Monday, February 4, 2008

Team "A" Week One, Post One

I noticed in reading the JSR book, Washington’s reluctance to lead his nation. I always thought of him as a stand up leader, reading that he chose a democracy and a presidency, turning down a coronation of being king. He seemed so nonchalant in the reading and after 4 years just wanting to head back to “his plow and field”. (page 20 JSR) Yet this actually helped the country. His advisor's, mainly Hamilton, Madison and Jefferson, urged him to run, or as the book puts it to merely sit back and allow his name to be tossed in the hat. This, up until FDR, served as the unwritten headstone rule for the two-year maximum serving time of a president.

It also allowed for the reliance on advisor's and the cabinet, just another departure for a monarchy. If the first president was a person like Jefferson, who wanted to govern by his own morals, then the presidency would have enormous powers and he would have set incredible precedents. Jefferson purchased the Louisiana territory with no authority to do so, even trying to grandfather it into an amendment later on. Imagine this act done by our first president instead of the third and imagine how far he could have gone with no one following as an example before him.
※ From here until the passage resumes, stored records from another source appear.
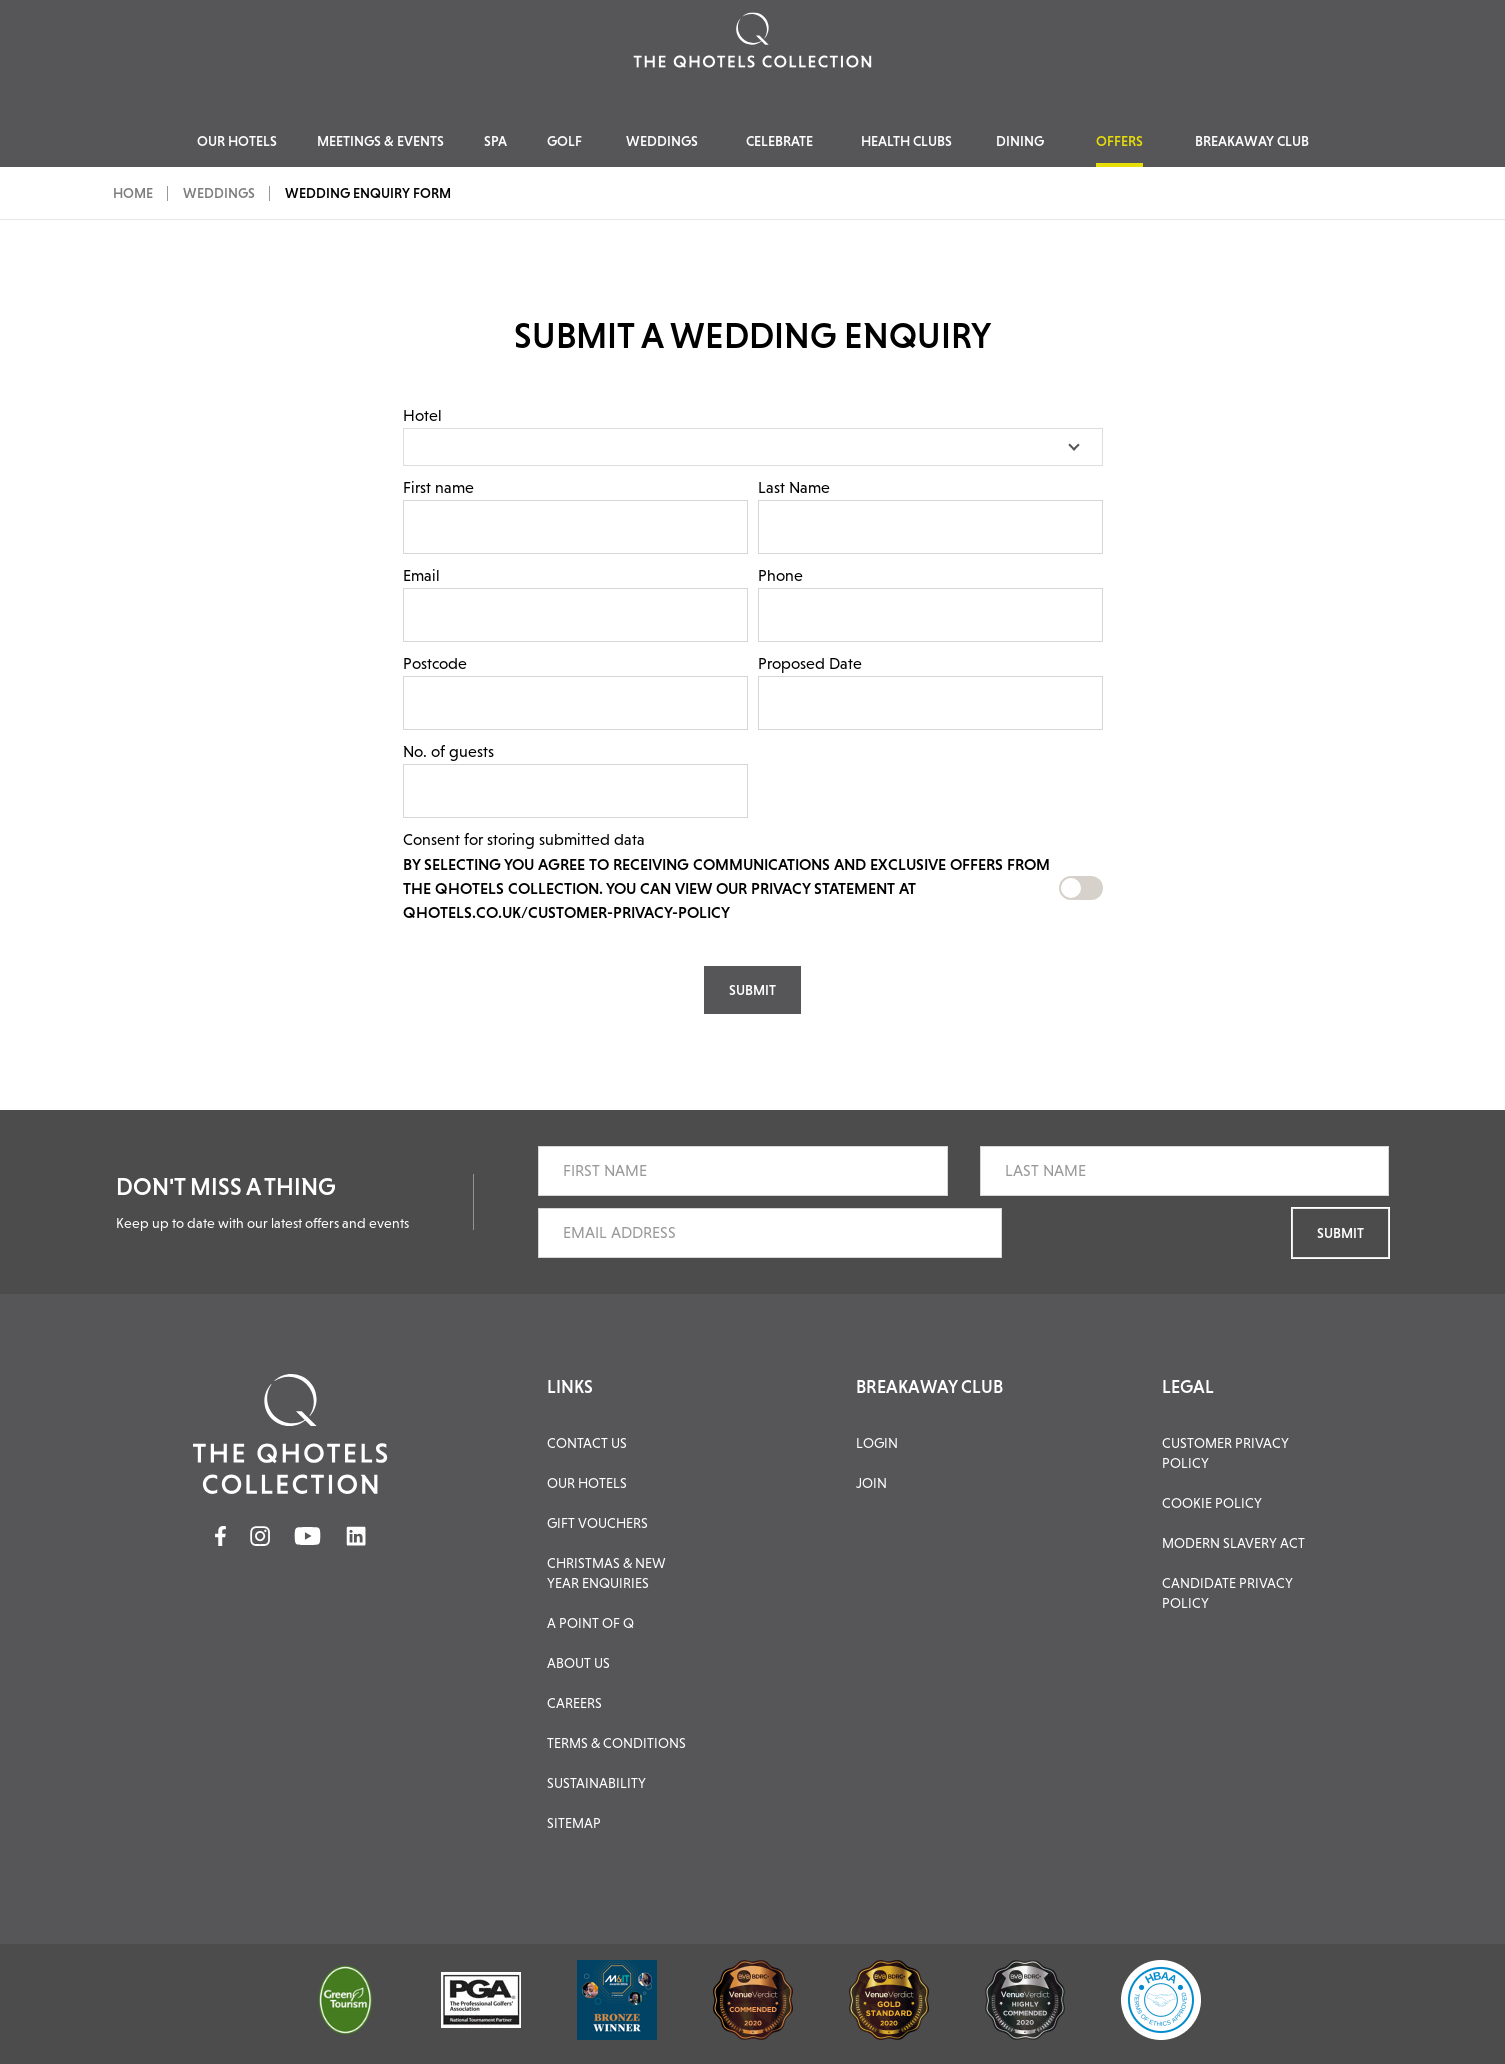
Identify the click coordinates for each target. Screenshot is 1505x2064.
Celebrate (779, 141)
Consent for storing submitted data (524, 839)
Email (421, 575)
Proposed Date (810, 663)
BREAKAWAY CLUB (929, 1387)
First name (438, 487)
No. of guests (448, 751)
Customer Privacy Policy (1225, 1453)
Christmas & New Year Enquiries (606, 1573)
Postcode (435, 663)
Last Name (794, 487)
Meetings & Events (380, 141)
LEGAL (1188, 1387)
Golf (564, 141)
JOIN (871, 1483)
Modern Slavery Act (1233, 1543)
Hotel (422, 415)
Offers (1119, 141)
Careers (574, 1703)
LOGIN (877, 1443)
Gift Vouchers (597, 1523)
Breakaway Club (1252, 141)
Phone (780, 575)
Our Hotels (237, 141)
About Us (578, 1663)
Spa (495, 141)
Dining (1020, 141)
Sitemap (574, 1823)
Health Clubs (906, 141)
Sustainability (596, 1783)
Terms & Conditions (616, 1743)
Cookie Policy (1212, 1503)
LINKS (570, 1387)
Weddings (662, 141)
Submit (1340, 1233)
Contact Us (587, 1443)
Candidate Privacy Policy (1227, 1593)
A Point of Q (590, 1623)
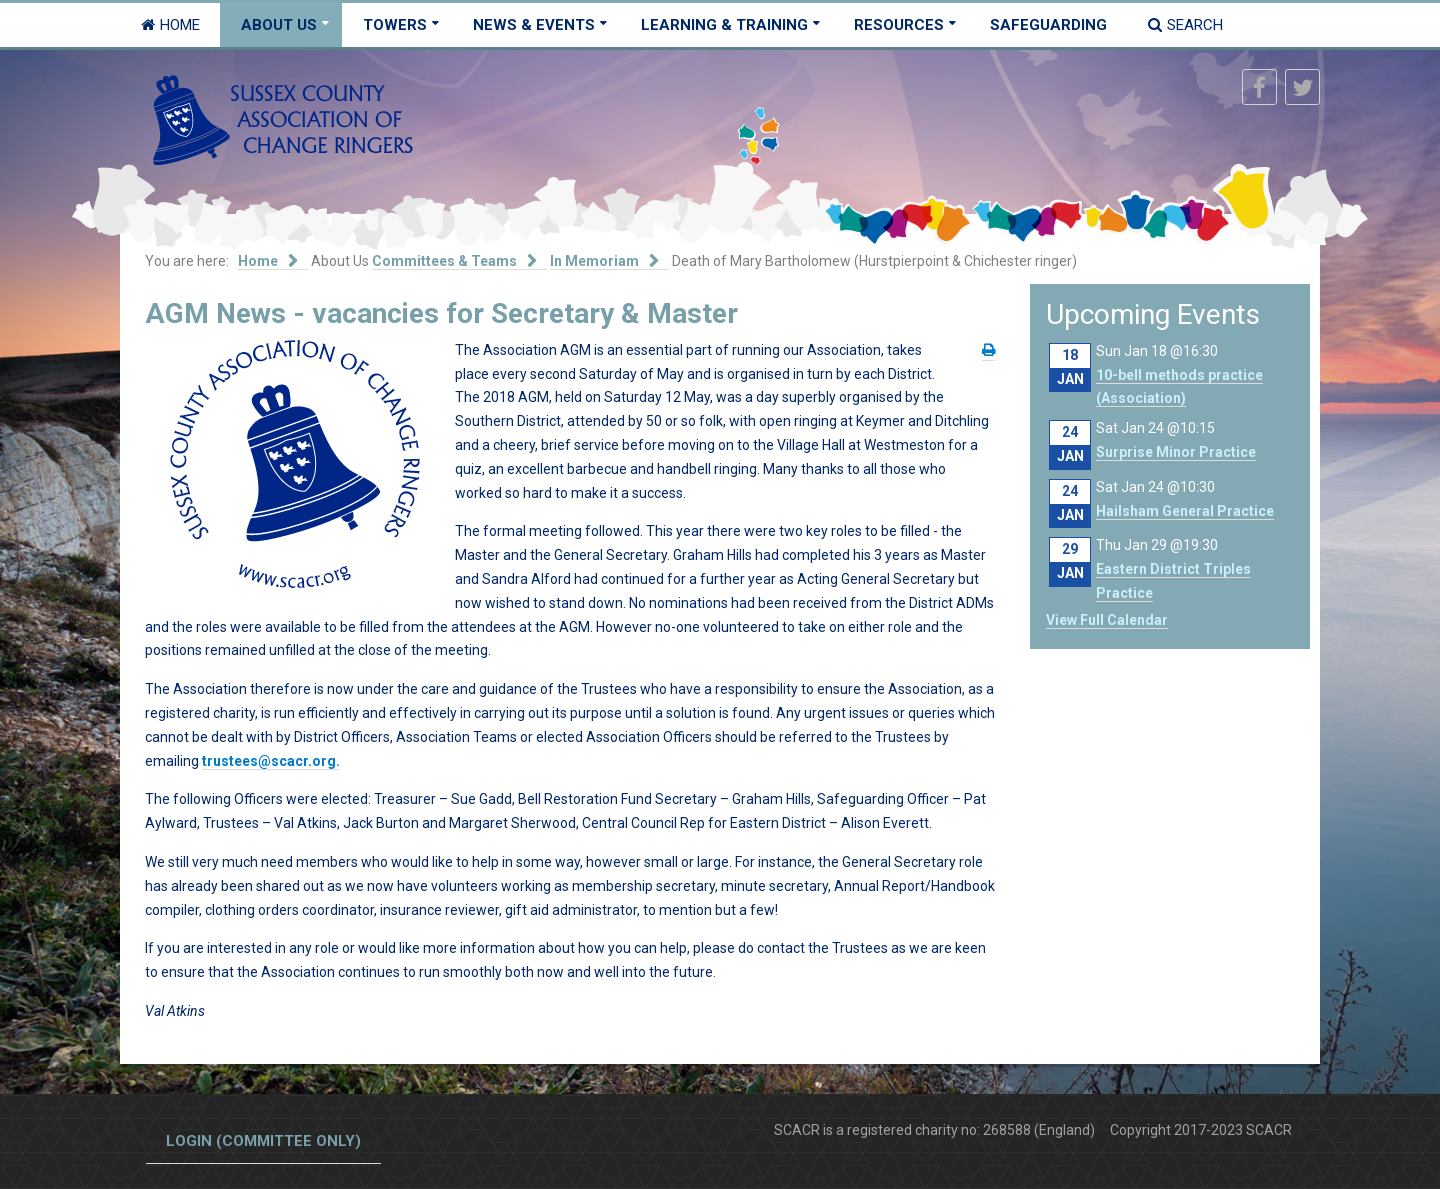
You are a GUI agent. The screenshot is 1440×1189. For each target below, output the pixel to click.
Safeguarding (1048, 25)
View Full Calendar (1107, 620)
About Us (279, 25)
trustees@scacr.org (269, 761)
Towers (395, 25)
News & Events (534, 25)
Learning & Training (724, 25)
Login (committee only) (263, 1141)
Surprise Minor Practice (1176, 452)
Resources (899, 25)
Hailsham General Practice (1185, 511)
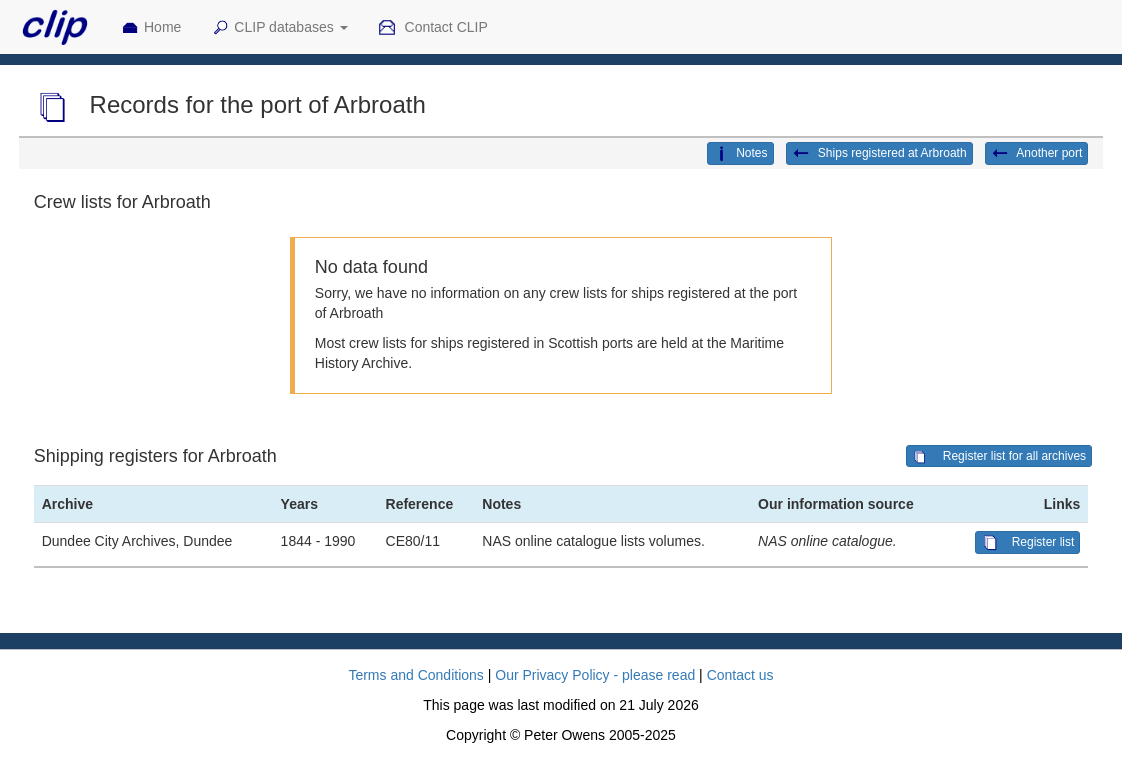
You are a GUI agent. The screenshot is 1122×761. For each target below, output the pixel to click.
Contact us (740, 675)
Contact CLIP (433, 28)
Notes (740, 154)
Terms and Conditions (415, 675)
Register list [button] (1027, 542)
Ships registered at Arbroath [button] (879, 154)
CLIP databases (279, 28)
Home (151, 28)
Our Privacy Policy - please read (595, 675)
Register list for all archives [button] (999, 457)
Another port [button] (1037, 154)
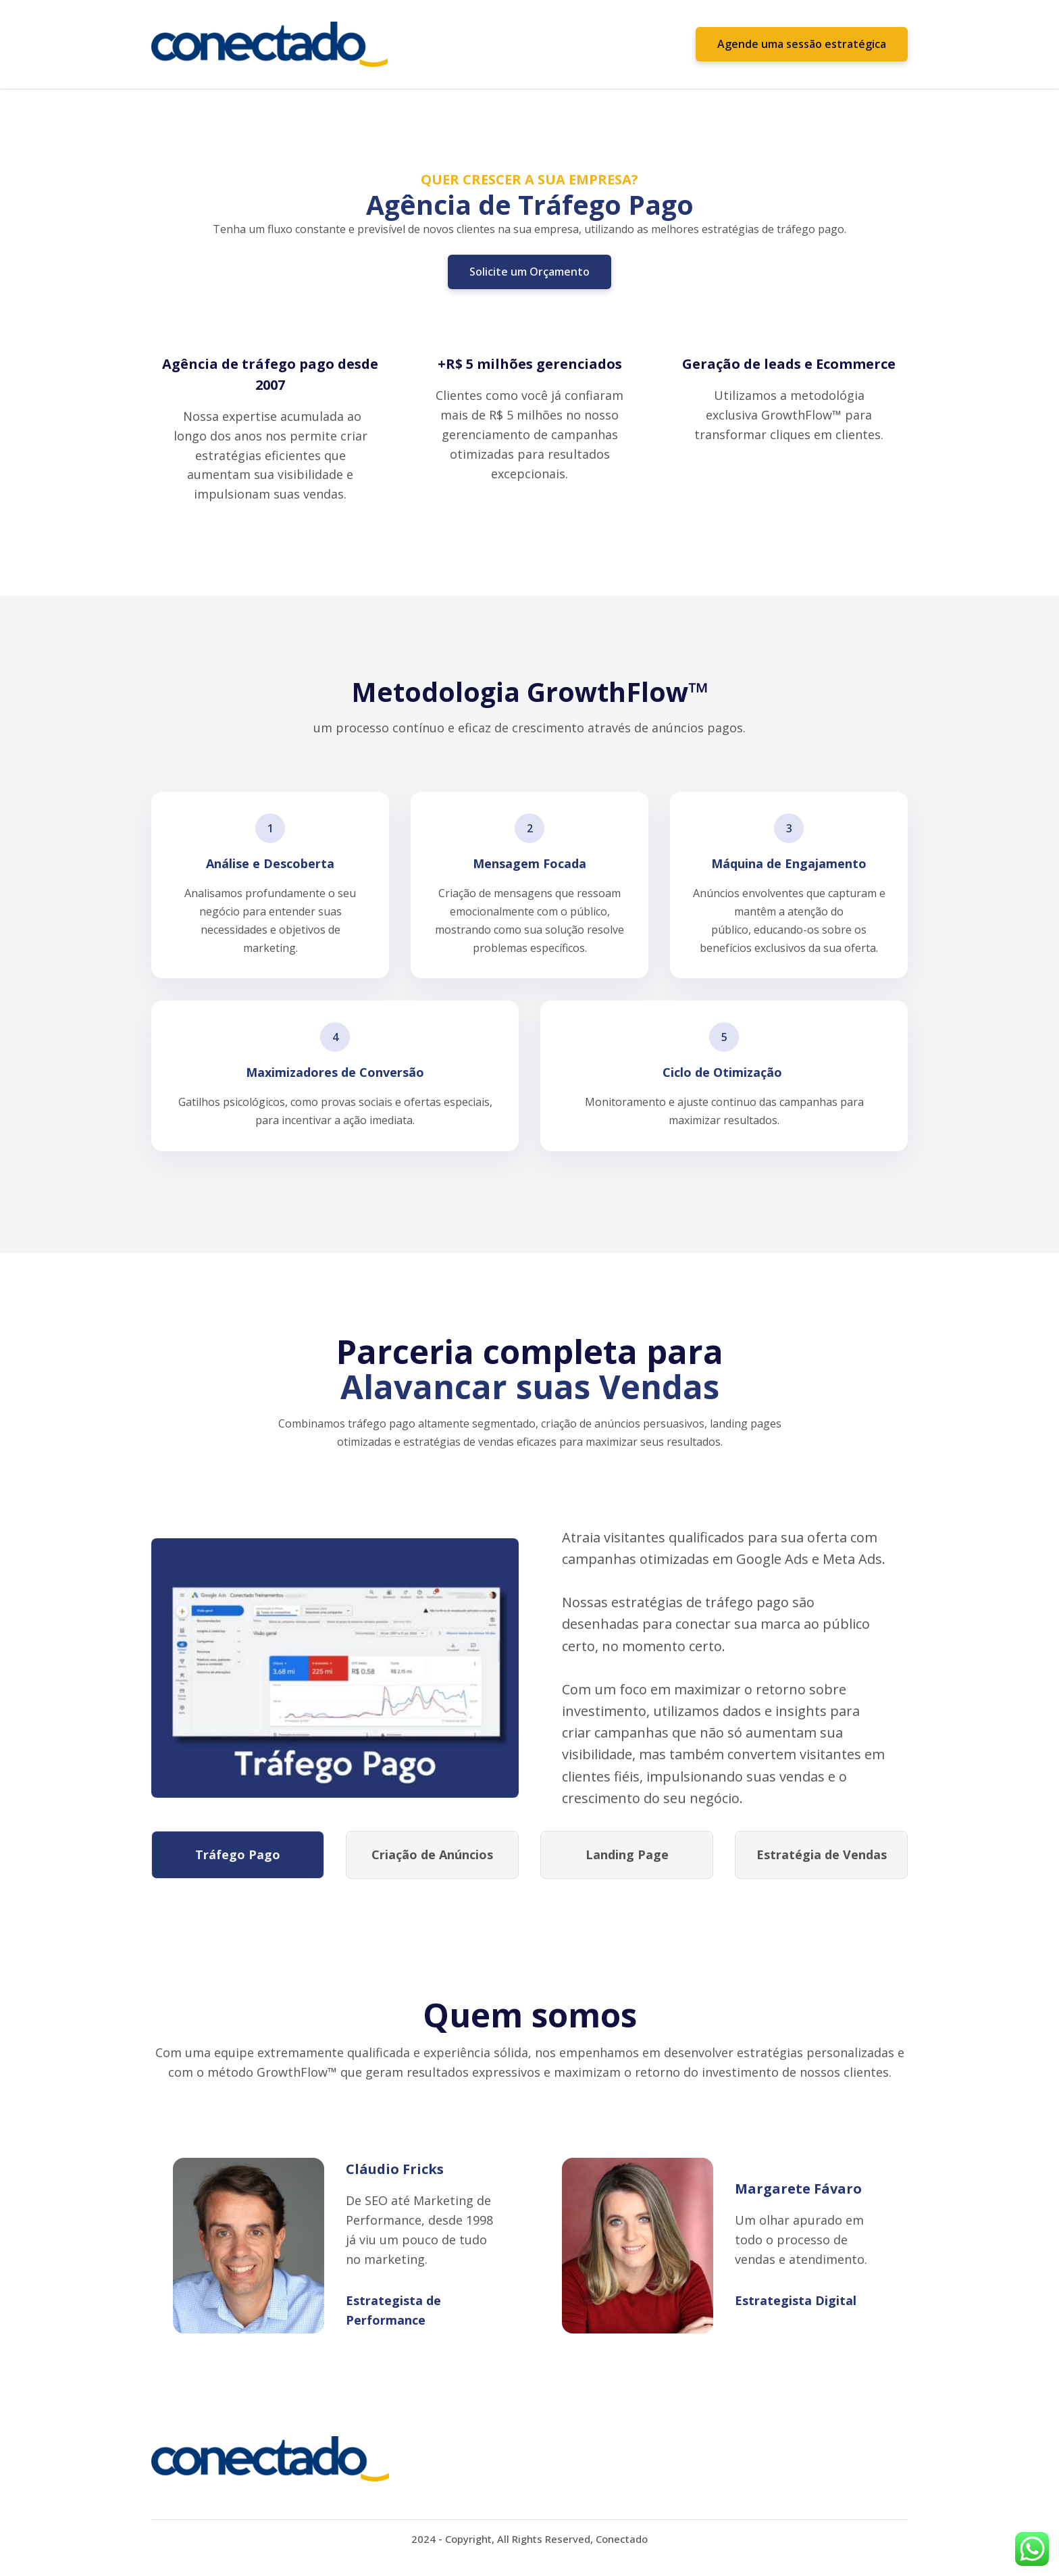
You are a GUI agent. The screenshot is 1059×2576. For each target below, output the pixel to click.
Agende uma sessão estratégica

I also noted numerous ties between the election of 2004 and of 1812. These ties can be linked to any of FDR’s reelections as well. The public seems to have more confidence in our leader during war time as well as unwillingness to change the person in charge when there is a war going on. Yet there are caveats to this. The war has to have a sense of hitting home and has to be a large one. For example World War II and the wars in Iraq and Afghanistan connect to the war of 1812 showing that there was imminent danger to the American way of life.

As much as American’s protest for peace and diplomacy over force, there is an overbearing drive to keep our freedoms and way of existence, and if that means war or a fight then we are up for it. Bush won the 2004 election primarily by using the “9-11” tactic and showing the people that this war is not only necessary but a good thing. It also shows the stunning difference of elections after a war and during a war. Since Bush can no longer run, the debates and primaries are about change and the war in Iraq, yet what if it ended and we won? Much like the 1816 election it would be “dull as dishwater” (page 29 Presidential Campaigns) Instead we have been gearing up for this election for the past two years.





-Chris Brower

1 comment:

Anonymous said...

Excellent piece. You wrote: "Jefferson purchased the Louisiana territory with no authority to do so, even trying to grandfather it into an amendment later on."

Republican Congressman Caesar A. Rodney cited the necessary and proper clause of the constitution during the fight. Granted, a very, very, weak argument and quite hypocritical for a strict constitutionalist such as Jefferson (it still makes me shudder) but it was an argument that was made at the time, even though applying it to purchasing foreign territory is a leap and a stretch. Later on, Chief Justice Marshall eventually ruled that the government possesses the power to aquire territory by conquest or treaty *(shudder)*
I find it so ironic that a man such as Jefferson, who always fought and argued for very limited constitutional government, was the President who wound up expanding its powers the most for future precedent.